◆ **Description of the task**
Beginning with the line that contains "The width and height of the screenshot is (855, 393).", write out each remaining line of the records below exactly. Do not copy any picture.

[Screenshot grounding data]
————
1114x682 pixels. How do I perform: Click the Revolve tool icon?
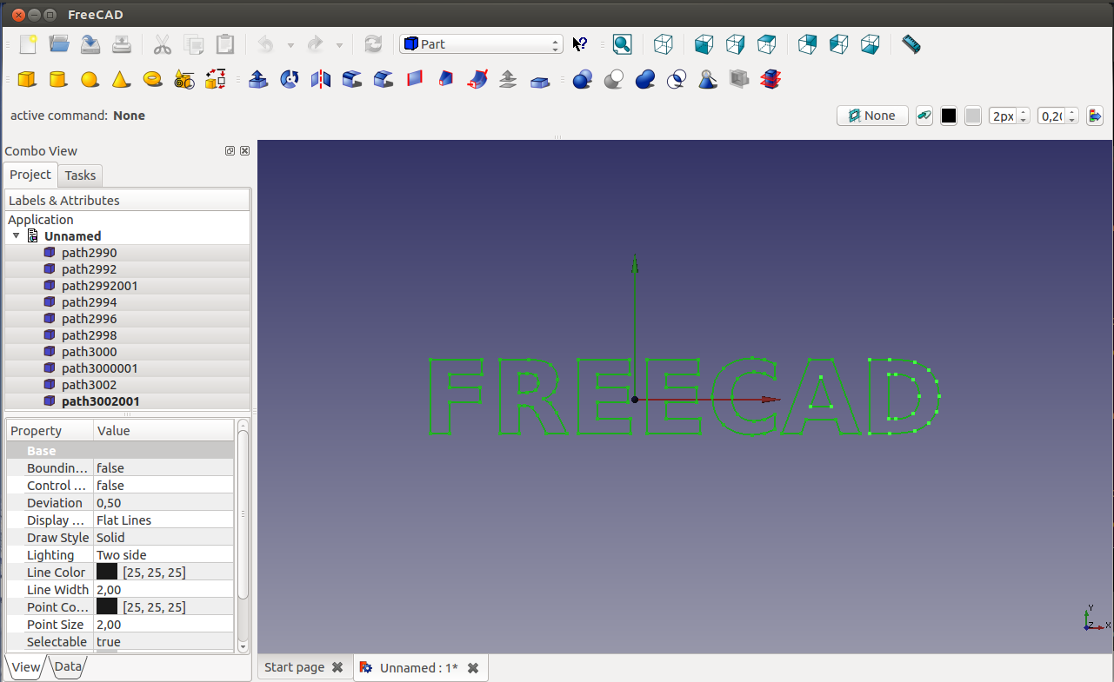click(x=290, y=80)
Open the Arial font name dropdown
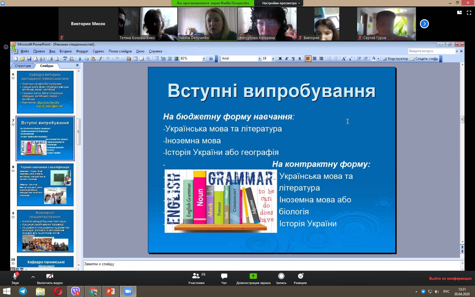The image size is (475, 297). click(259, 59)
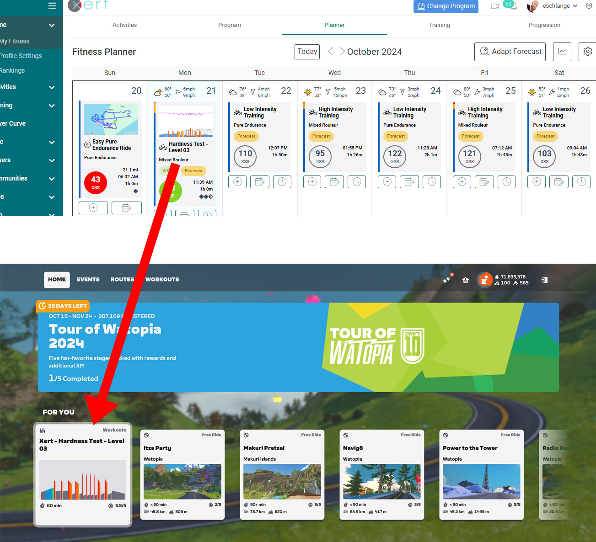Click the Zwift exit door icon

pyautogui.click(x=544, y=280)
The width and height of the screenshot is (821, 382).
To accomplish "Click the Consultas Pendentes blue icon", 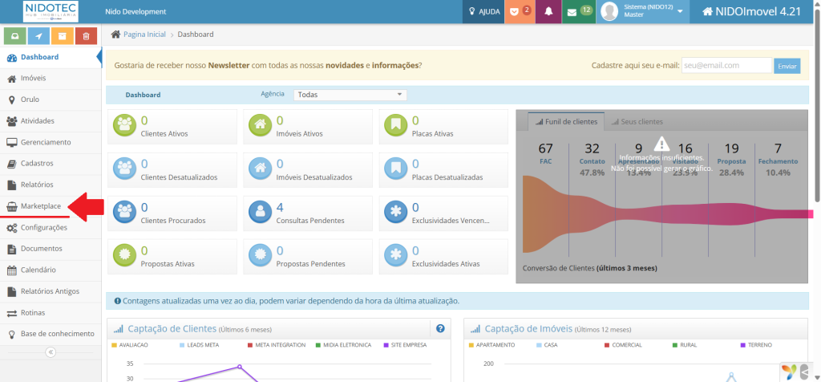I will 259,211.
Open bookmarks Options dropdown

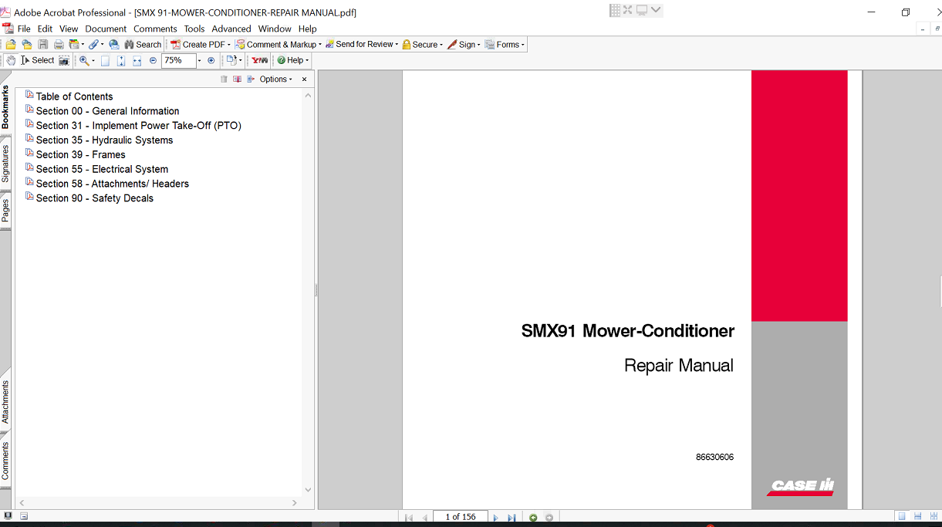tap(275, 79)
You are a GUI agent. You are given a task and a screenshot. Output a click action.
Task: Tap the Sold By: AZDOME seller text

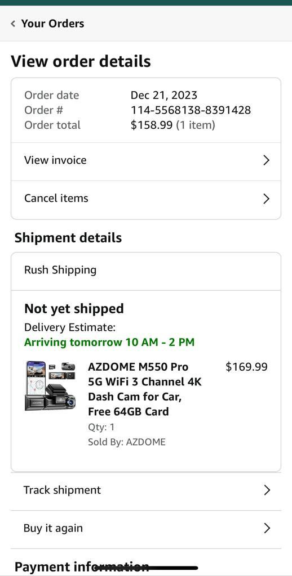coord(127,442)
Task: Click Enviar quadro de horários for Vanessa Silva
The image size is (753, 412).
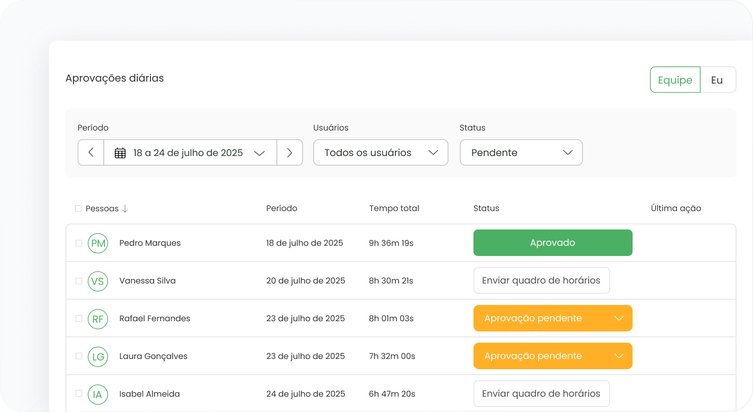Action: tap(541, 280)
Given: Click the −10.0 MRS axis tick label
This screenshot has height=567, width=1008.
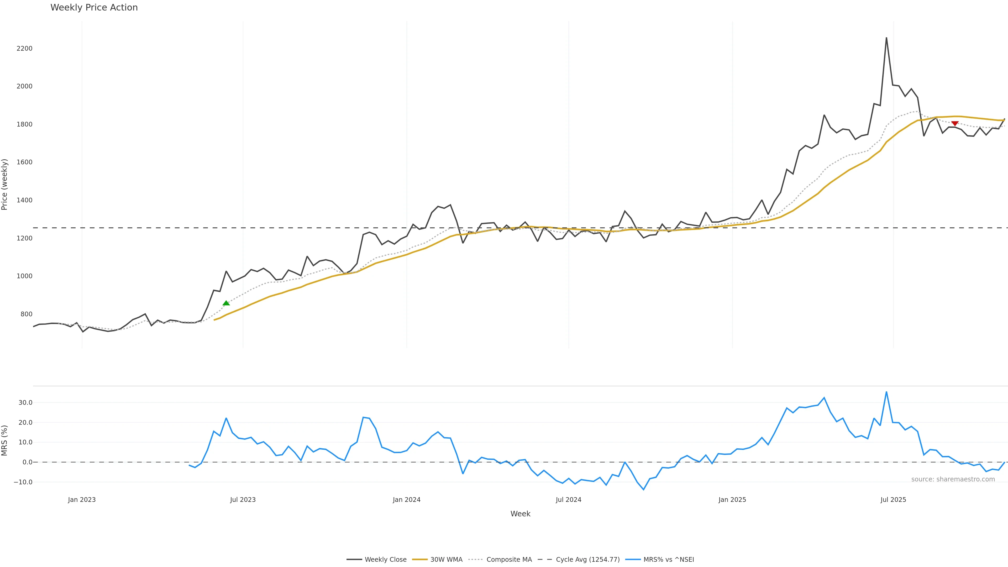Looking at the screenshot, I should (x=23, y=482).
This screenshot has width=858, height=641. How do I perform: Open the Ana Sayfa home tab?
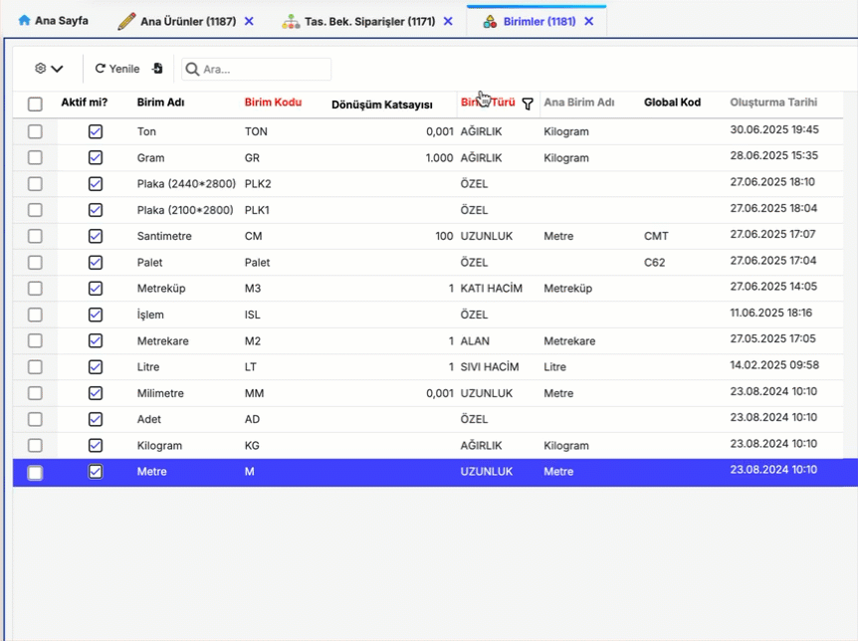(x=53, y=21)
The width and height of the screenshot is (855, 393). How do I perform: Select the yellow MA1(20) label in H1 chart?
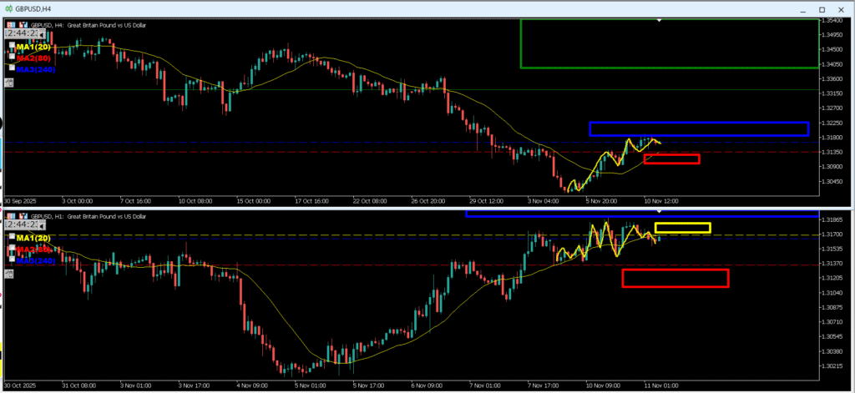point(33,239)
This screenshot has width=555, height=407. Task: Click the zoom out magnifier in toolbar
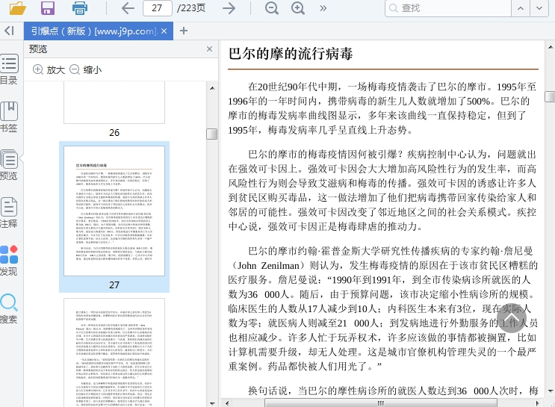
————
◆ **Exercise solution**
The width and height of the screenshot is (855, 393). How do I perform: Select the yellow MA1(20) label in H1 chart?
point(33,239)
This screenshot has width=555, height=407. Task: Click the zoom out magnifier in toolbar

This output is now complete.